Why is keyword density important?
Ask an SEO expert what steps you should take to rank high in the search engines and high-quality content will be first on the list.
It’s important to nail keyword density because mentioning keywords too often, or too infrequently, will impact the ranking potential of that content in Google.
Here’s the bottom line: go in too hard with keyword density and Google will think you’re keyword stuffing. Go in too soft and Google probably won’t pick up on the keywords you want them to.
Why does Google care about keyword density?
Quality is one of the steps to a Google-friendly site.
To rank for a specific keyword, your content needs to be both of high quality and relevant.
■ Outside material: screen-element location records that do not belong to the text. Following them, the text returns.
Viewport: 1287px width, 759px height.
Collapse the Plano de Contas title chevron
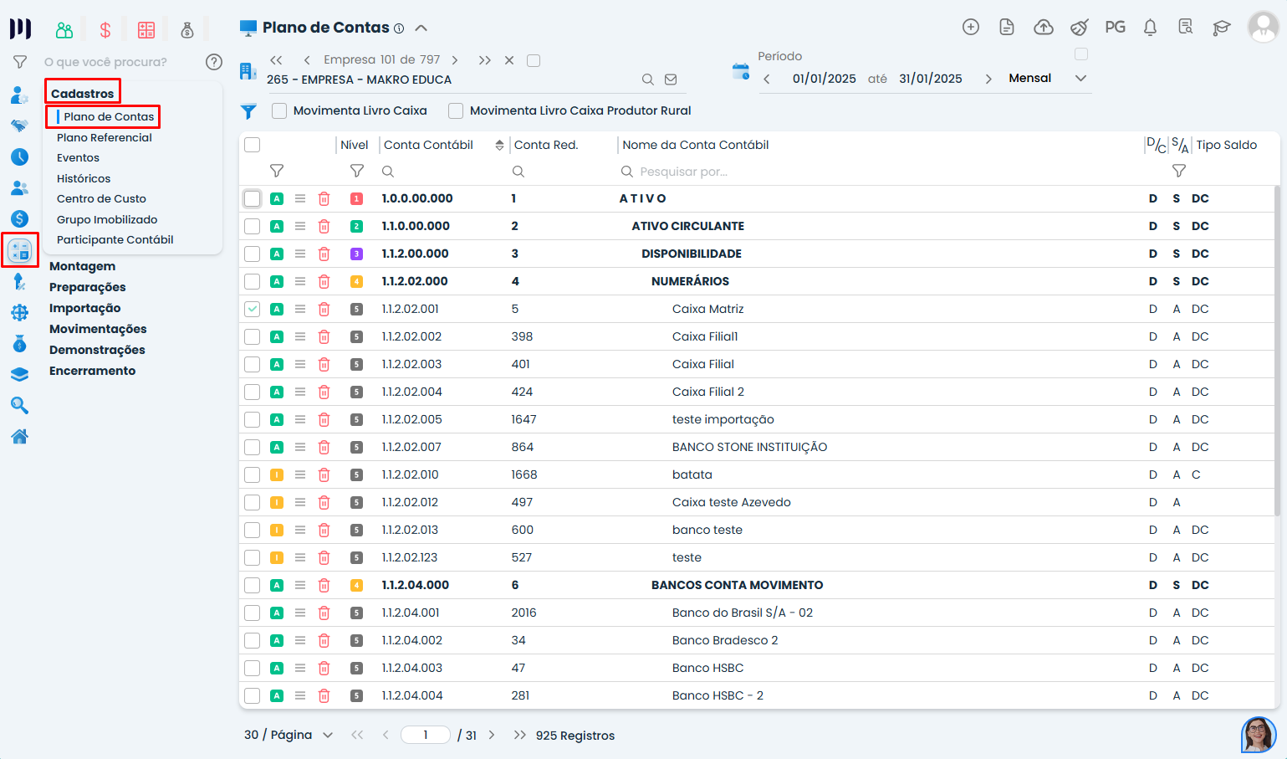click(x=421, y=28)
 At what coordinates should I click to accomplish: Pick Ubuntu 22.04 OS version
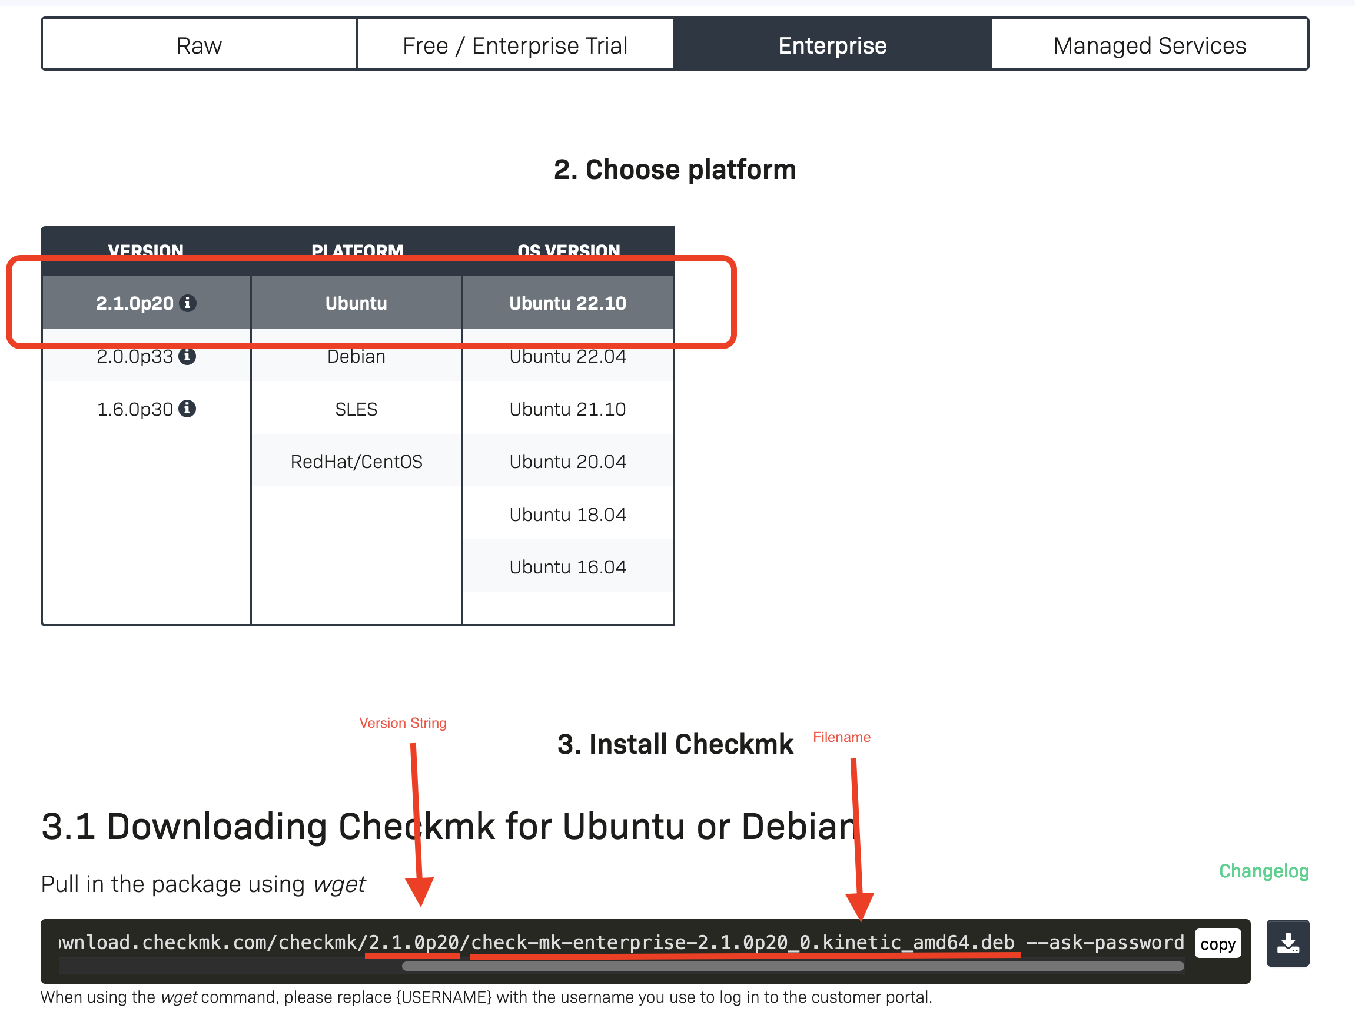pyautogui.click(x=567, y=357)
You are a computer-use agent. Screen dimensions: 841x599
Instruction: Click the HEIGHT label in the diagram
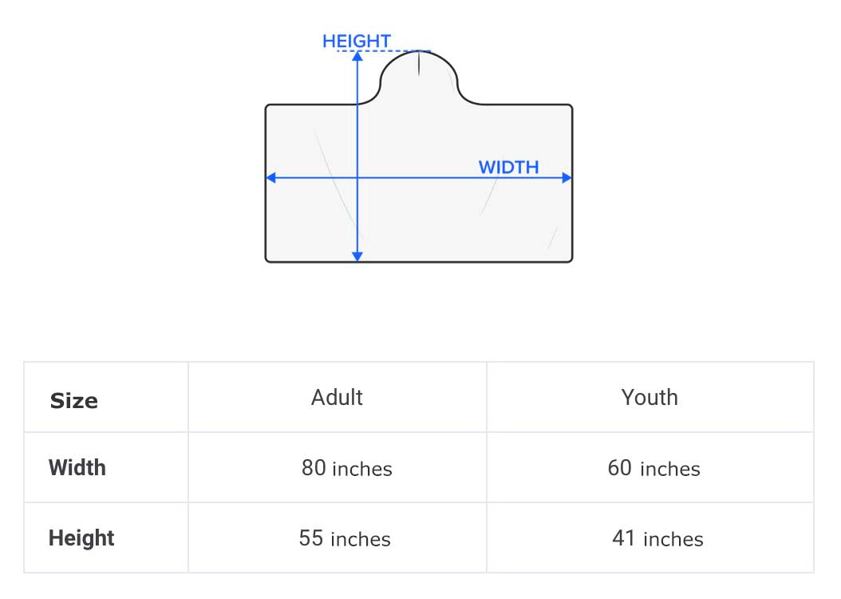pyautogui.click(x=356, y=41)
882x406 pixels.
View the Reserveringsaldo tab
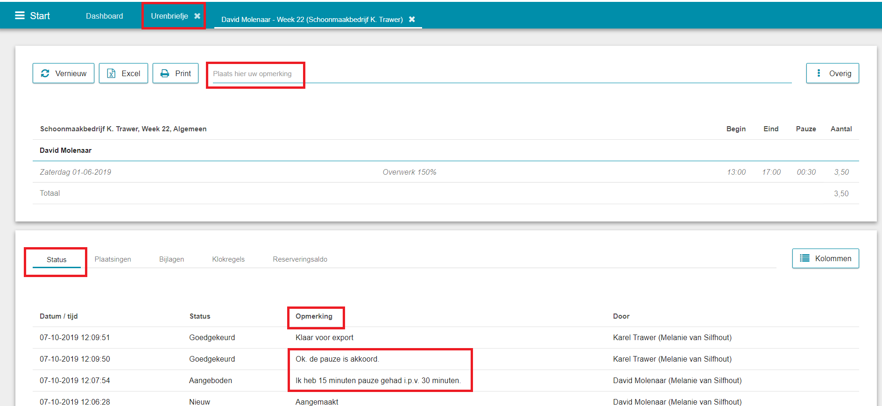click(x=300, y=259)
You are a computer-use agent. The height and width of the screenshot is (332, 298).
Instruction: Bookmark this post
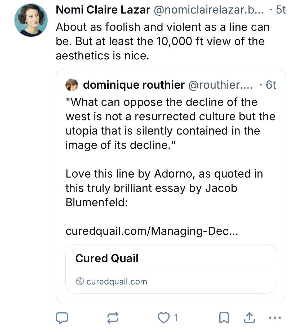(x=224, y=318)
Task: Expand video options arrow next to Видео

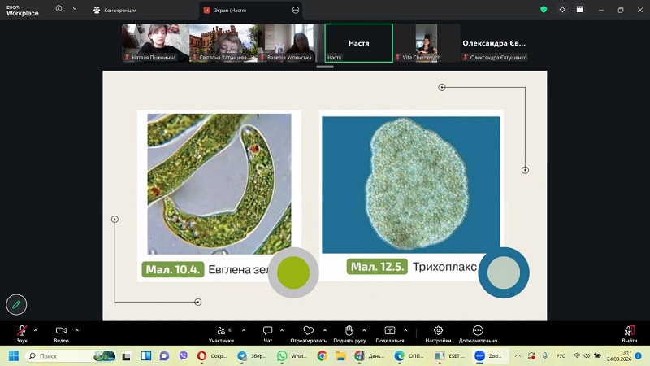Action: [77, 330]
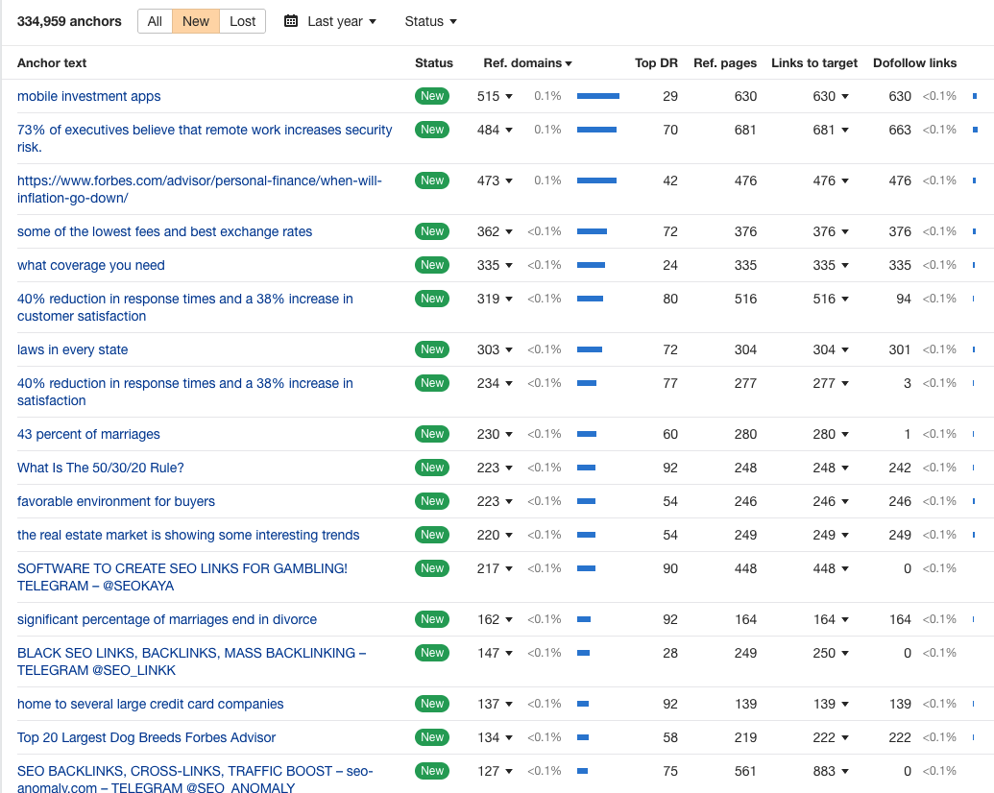Open the Status filter dropdown
Viewport: 994px width, 793px height.
click(x=430, y=21)
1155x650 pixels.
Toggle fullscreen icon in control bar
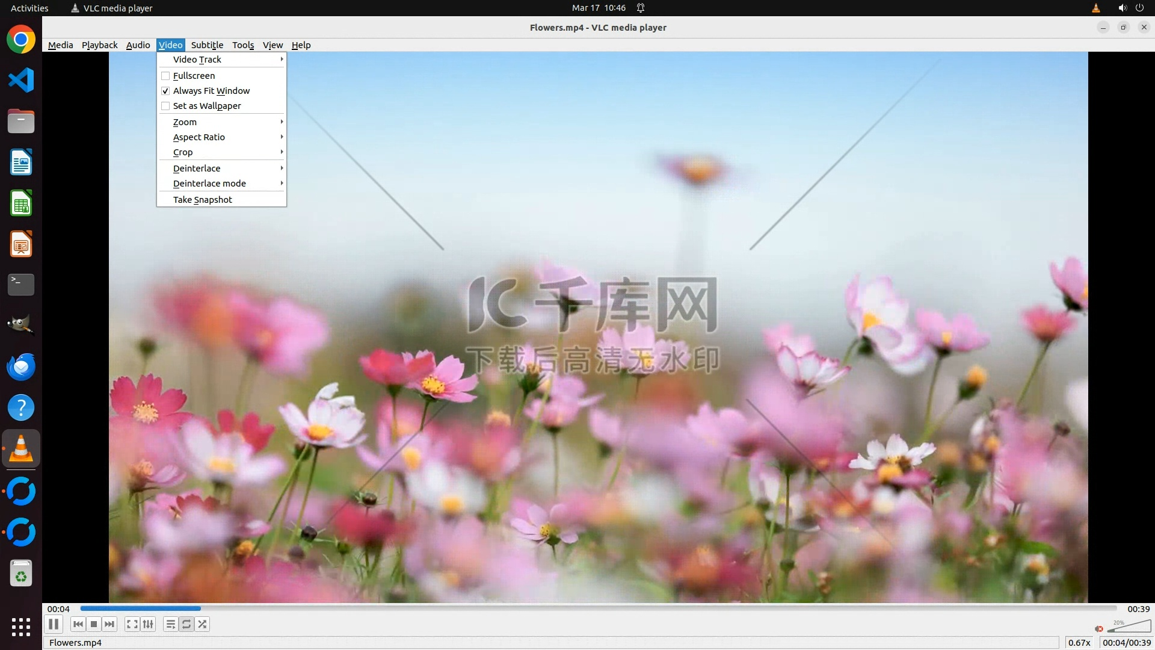coord(132,624)
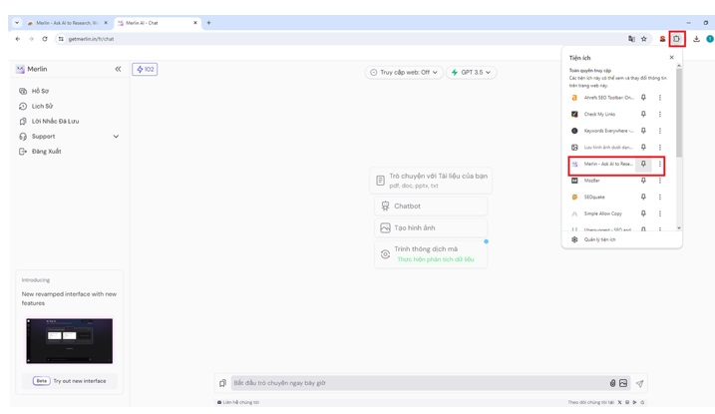Pin the Ahrefs SEO Toolbar extension
The height and width of the screenshot is (414, 715).
click(x=643, y=98)
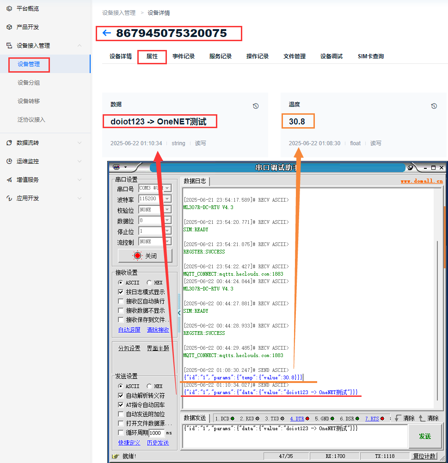Click the red 关闭 serial port button
448x463 pixels.
(145, 255)
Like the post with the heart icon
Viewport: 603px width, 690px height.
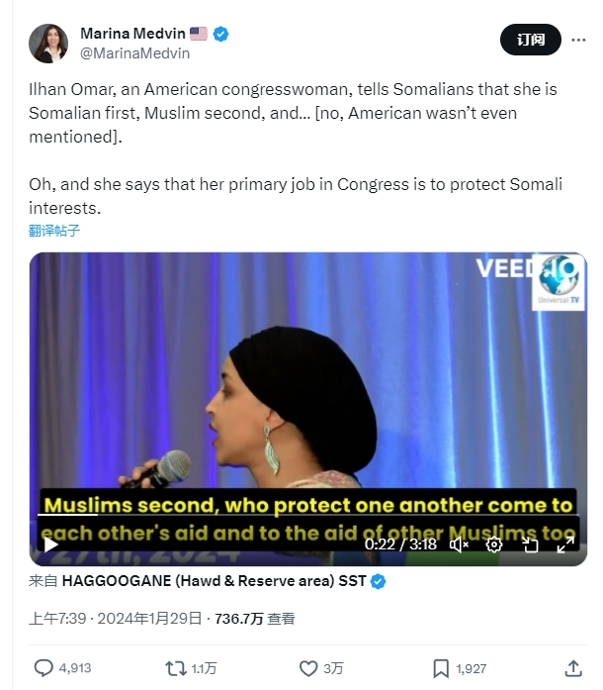pos(308,668)
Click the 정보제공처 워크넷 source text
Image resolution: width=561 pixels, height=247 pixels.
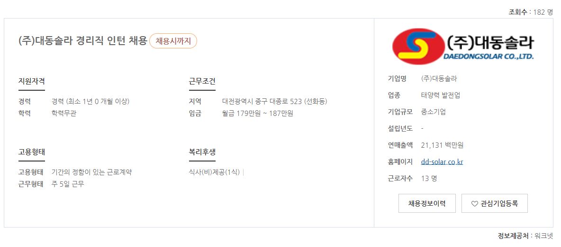pyautogui.click(x=525, y=236)
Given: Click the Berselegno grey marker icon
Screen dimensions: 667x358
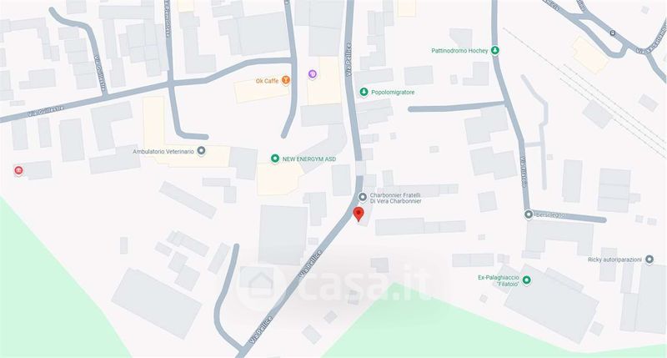Looking at the screenshot, I should pos(529,214).
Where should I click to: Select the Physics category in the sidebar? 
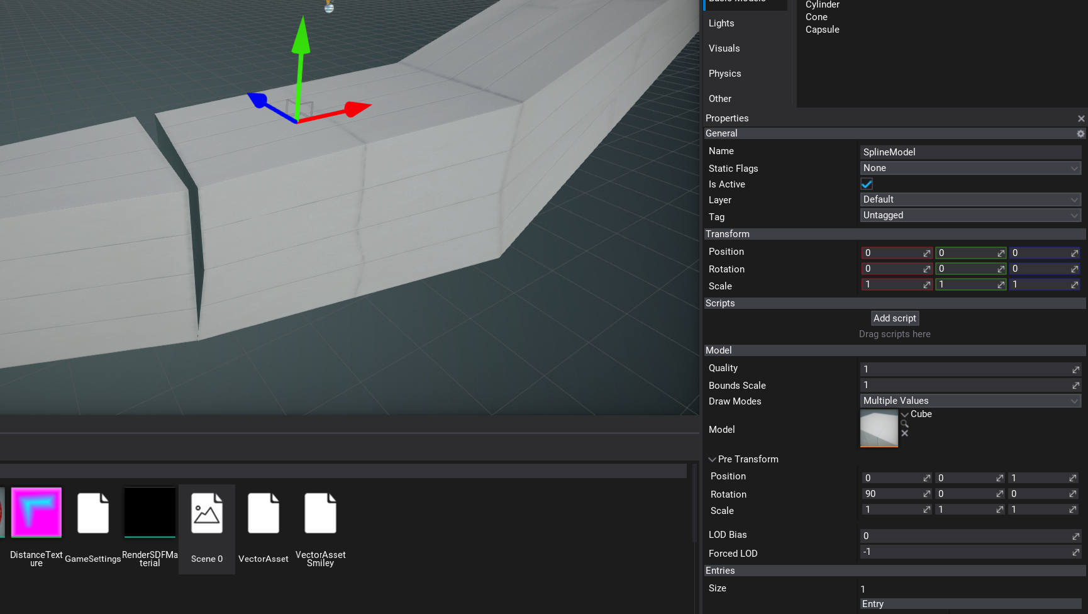[x=724, y=74]
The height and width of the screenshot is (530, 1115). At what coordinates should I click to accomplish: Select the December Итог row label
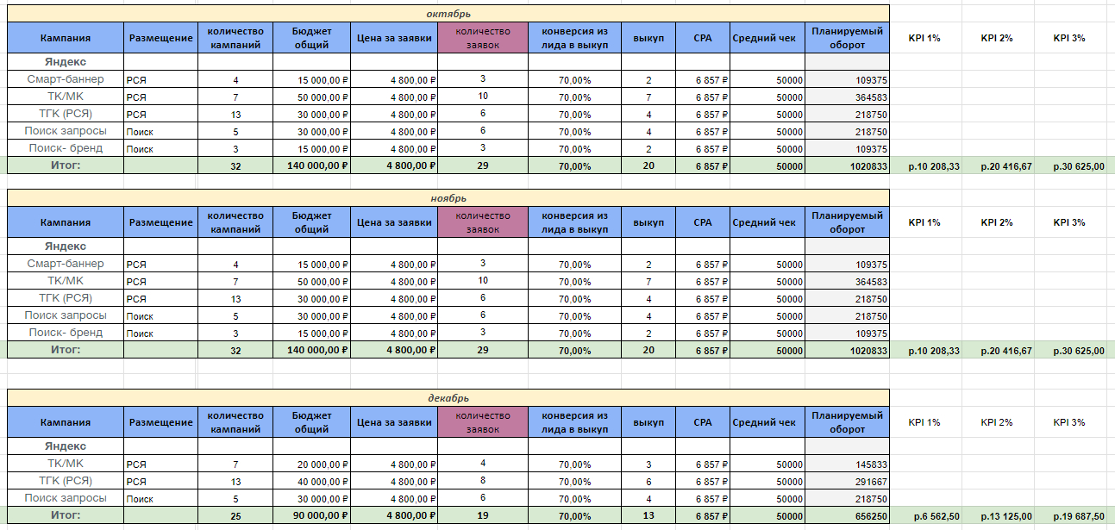pos(66,515)
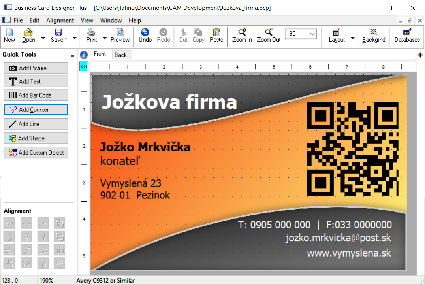Click the Add Bar Code button
This screenshot has height=285, width=425.
click(36, 95)
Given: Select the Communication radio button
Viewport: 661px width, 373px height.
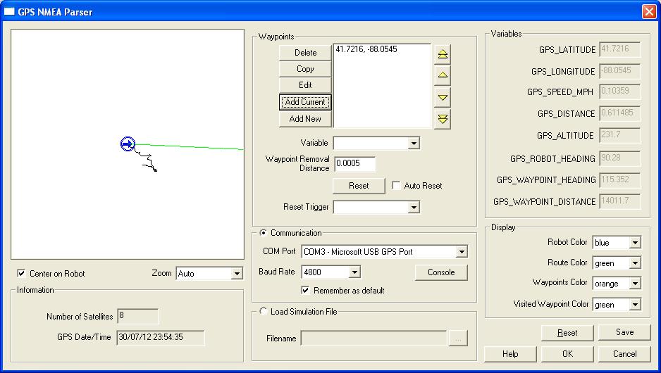Looking at the screenshot, I should pos(264,233).
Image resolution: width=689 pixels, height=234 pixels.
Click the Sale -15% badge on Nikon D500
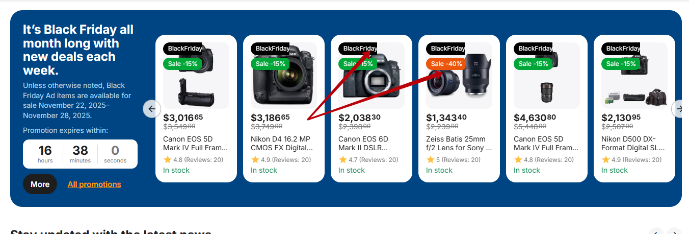tap(621, 64)
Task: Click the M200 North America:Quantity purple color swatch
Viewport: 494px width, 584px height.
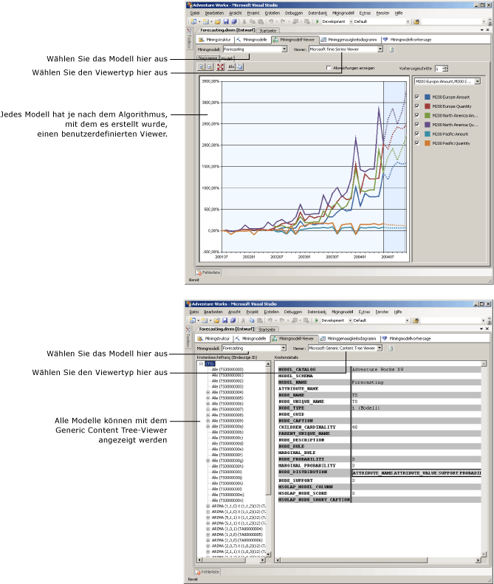Action: (426, 125)
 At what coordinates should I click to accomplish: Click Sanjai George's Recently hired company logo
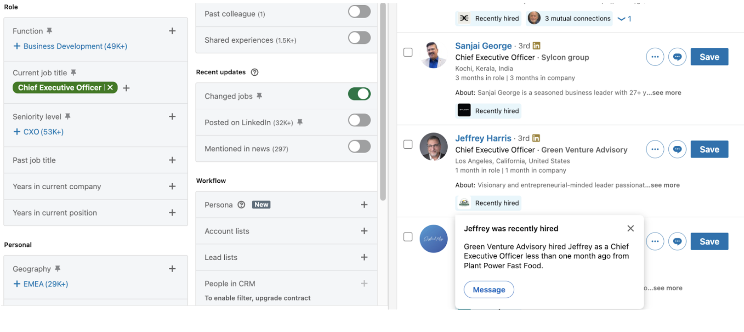tap(463, 111)
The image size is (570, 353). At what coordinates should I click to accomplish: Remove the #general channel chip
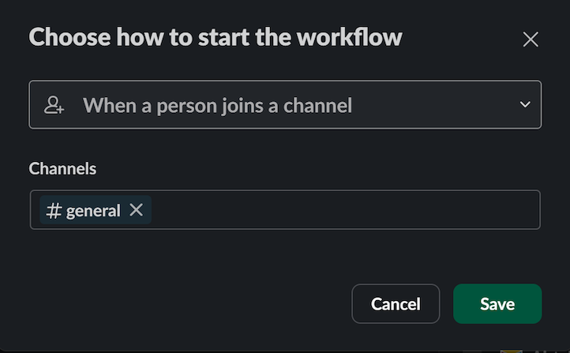pos(137,210)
One of the ways to achieve the latter is by engineering keywords into your content and repeating them.
However, if you repeat them too often you will be keyword stuffing. This can get you penalised by Google.
Summing up
The ideal keyword density is 0.5% to 1%.
We base this on having written hundreds of high-ranking web pages since the turn of the year.
1% is enough for Google to take notice without appearing spammy.
0.5% may sound low but mentioning a keyword at the top of an article, in the middle, and at the end is natural.
Your keyword will probably be in a heading too. So let’s call it 4 keyword mentions in 600-words or 10 in 1,000-words.